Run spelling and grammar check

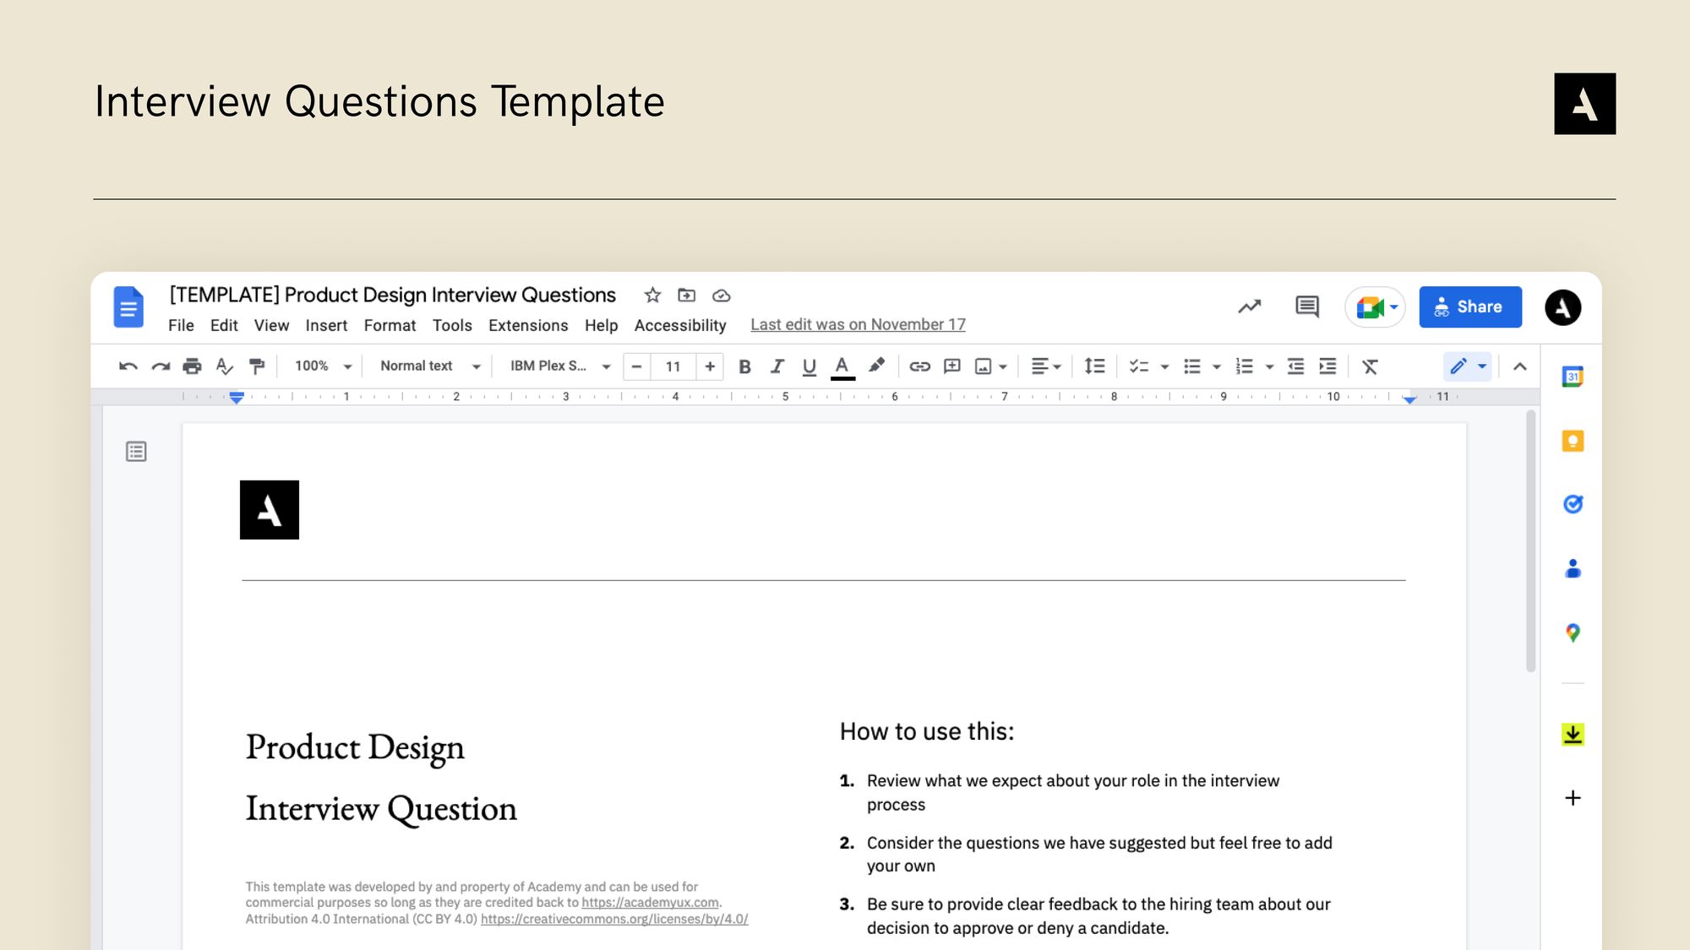point(223,366)
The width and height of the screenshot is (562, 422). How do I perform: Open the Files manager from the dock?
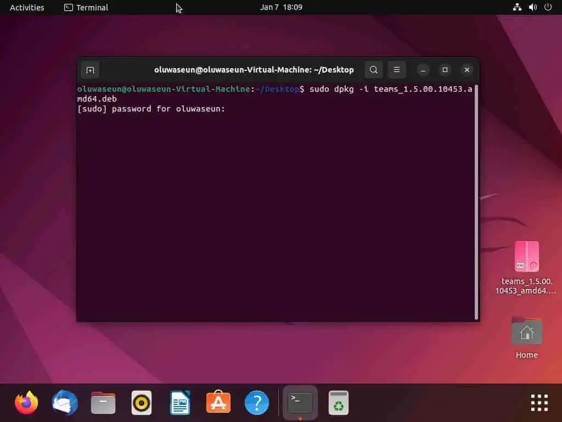103,403
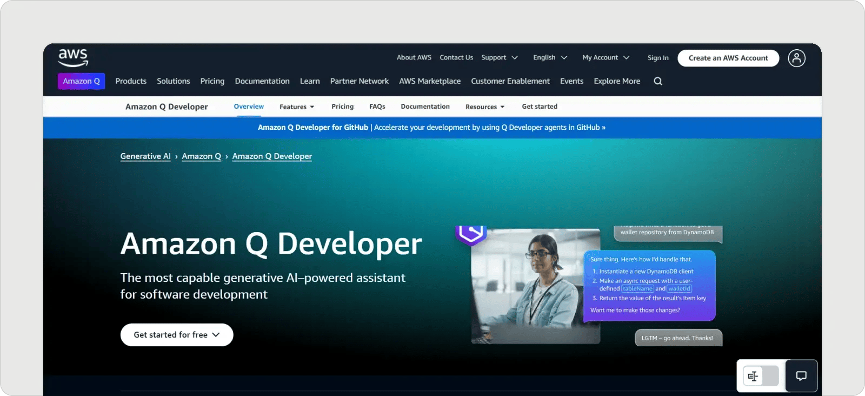Click the Amazon Q shield logo
865x396 pixels.
471,234
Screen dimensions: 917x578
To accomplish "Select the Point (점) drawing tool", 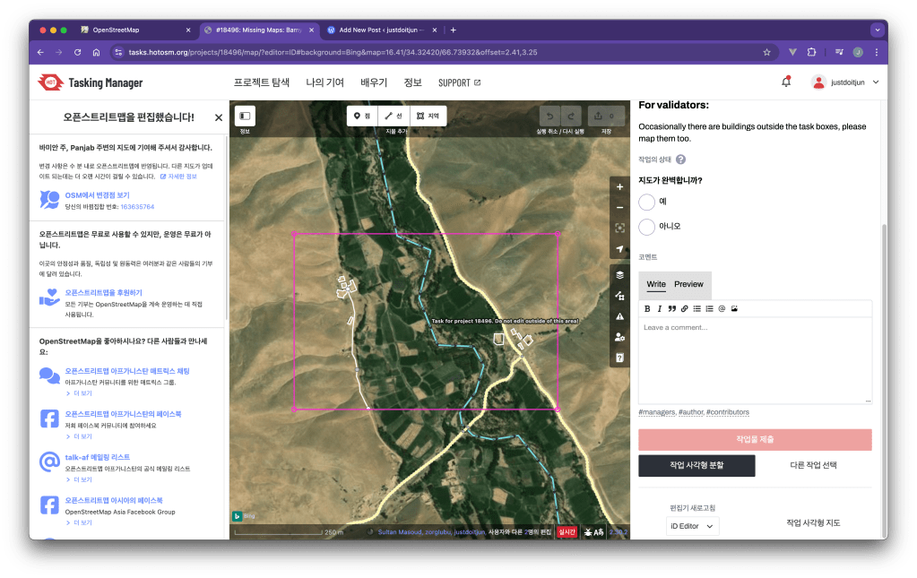I will 362,116.
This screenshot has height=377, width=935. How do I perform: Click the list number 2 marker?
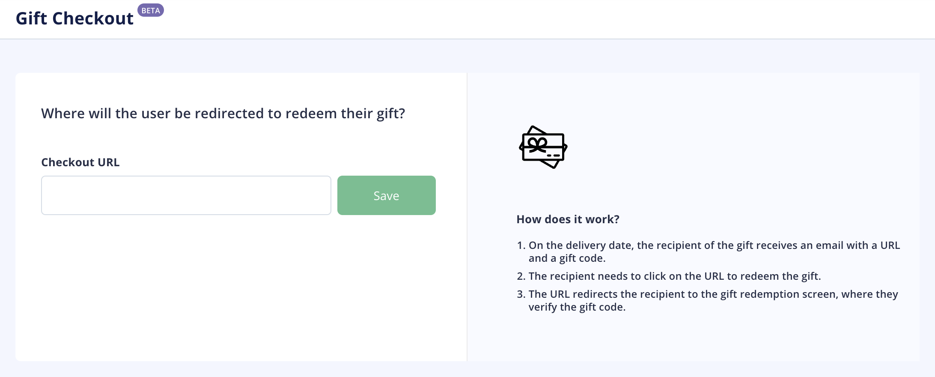(521, 276)
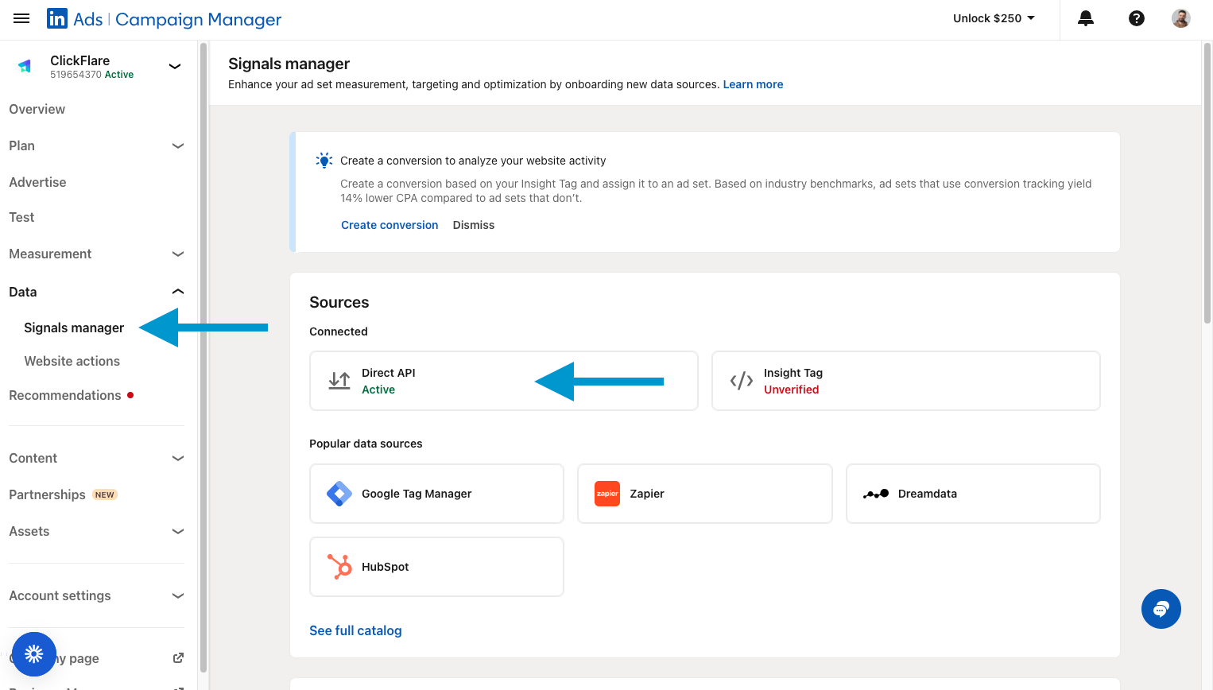The height and width of the screenshot is (690, 1213).
Task: Click the LinkedIn logo icon
Action: pyautogui.click(x=57, y=19)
+ + + +
Exercise →
Gather every line in the records above that contains the string "perform", and copy each one in full.

Result of this task →
The width and height of the screenshot is (562, 422). How do I perform: Open the Files manager from the dock?
This screenshot has height=377, width=935. How do I perform: Click the list number 2 marker?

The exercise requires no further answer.